How Akka.Cluster.Sharding Allocates Shards, Rebalances, and More
In our previous post about using Akka.Cluster.Sharding we looked at the module from an end-user’s perspective. Today we’ll provide a little more insights into how this plugin works internally.
Cluster sharding depends on several types of actors:
- Coordinator - one per entity type for an entire cluster.
- Shard region - one per entity type per each cluster node, where sharding should be enabled.
- Shard - there can be many on each shard region, and they can move between shard regions located on different nodes.
- Entity - actors defined by the end-user. There can be many on each shard, but they are always bound to a specific shard.
All of them can be visualized using diagram below:
If you look at actor paths of the entities you’ve created you’ll see that they reflect the structure of that hierarchy. They follow the pattern
/user/sharding/<typeName>/<shardId>/<entityId>. Given that, it’s easy to infer that
/user/sharding/<typeName> is path to a shard region while subsequent path segments are responsible for shard actor and entity actor.
When a shard region is used to send a message to an entity inside a shard living on a different node for a first time, it must resolve location of that shard first. A cluster-global register of every shard is tracked by the coordinator actor. Coordinators are singletons, which means, that there will never be more than one instance of it living inside the same cluster and it is usually placed on the oldest/seed node. It’s a heuristic driven choice as oldest nodes usually have tendency to be a long-living ones in situations when we add or remove additional machines to scale cluster capacity to match incoming traffic.
Once a shard region receives an address location of the shard it will cache it (until a shard has to rebalance to another node.) All subsequent messages send to that shard will happen without need of calling coordinator anymore, which avoids turning the coordinator into a bottleneck.
Rebalancing is a process in which entities migrate from one node to another in order to more evenly distribute entities across the cluster. However migration process is expensive and making it one by one for every affected entity is expensive. For this reason, entities always live in shards and when we migrate them we always migrate the whole shard.
Shards also provide “islands” of locality that can be used to optimize message communication and reduce network usage.

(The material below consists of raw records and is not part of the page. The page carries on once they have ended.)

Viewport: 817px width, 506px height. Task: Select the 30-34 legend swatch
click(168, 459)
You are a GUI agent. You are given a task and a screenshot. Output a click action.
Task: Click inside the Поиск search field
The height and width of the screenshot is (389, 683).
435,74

Rebalancing can occur when node agreed to exchange shards with each other and one node is much more heavily loaded with shards than another. It can be triggered within a given time interval (which can be set using
akka.cluster.sharding.rebalance-interval), but most often you’ll see it happen once a new node joins the cluster.
Once shards are rebalanced or restarted on new node they won’t resurrect their entities to match the state from before handing shard over between nodes. An entity will have to be addressed via message in order to be started again. This may sometimes go in conflict with our application logic i.e. when entity has scheduled itself a message and it’s expecting to receive it a next minute or two. Fortunately, this behavior can be changed by setting the
akka.cluster.sharding.remember-entities flag on.
At this point you might ask: what happens to all messages sent to a shard’s entities during hand over? Answer is simple: they are buffered until shard migration finishes. Once that happens all buffered messages are redirected to new shard location, causing entities to be resurrected if necessary. This protects us from accidentally loosing messages, increasing reliability of our system.
NOTE: keep in mind that in Akka.NET by default all messages are kept in memory. This also means that in case of unexpected machine crashes all unhandled messages will be lost. It’s a conscious decision - we deliberately trade off reliability for high performance. If this is not the case for you, consider using durable queue or log (like RabbitMQ or Kafka) in front of your actor system or make your actors’ states persistent by using an Akka.Persistence module or your own hand-rolled repository.
Shard allocation and rebalance is conducted by the logic defined inside components inheriting from
IShardAllocationStrategy interface. By default a
LeastShardAllocationStrategy will be used; it simply allocates new shards on the least populated nodes in terms the number of shards, not the number of entities living on them and rebalances them there if a specified difference between the most and least populated nodes has been exceed. You can configure that threshold by using
akka.cluster.sharding.least-shard-allocation-strategy.rebalance-threshold setting. You can also specify your own strategy when starting a new shard region on the node.
When a rebalancing is going to occur a shard will send a hand off message to all of it’s entities. By default this message will be a
PoisonPill causing them all to stop immediately but you can replace it with a custom one in case if you need to perform some preparations before migrating.
How to determine correct size of a shard?
There is no easy answer here. While having a large number of shards with a small number of entities are less expensive to migrate, the overall memory footprint and costs of keeping their location up to date on each node increases along with the number of shards. With bigger shards this overhead is smaller, but cost of rebalancing is higher.
Ultimately,shard size should fit the type of allocation strategy used - because it affects how often rebalancing will occur. But with defaults, shard migration is usually pretty rare situation, therefore prefer to grow in size of each shard instead of increasing the number of shards.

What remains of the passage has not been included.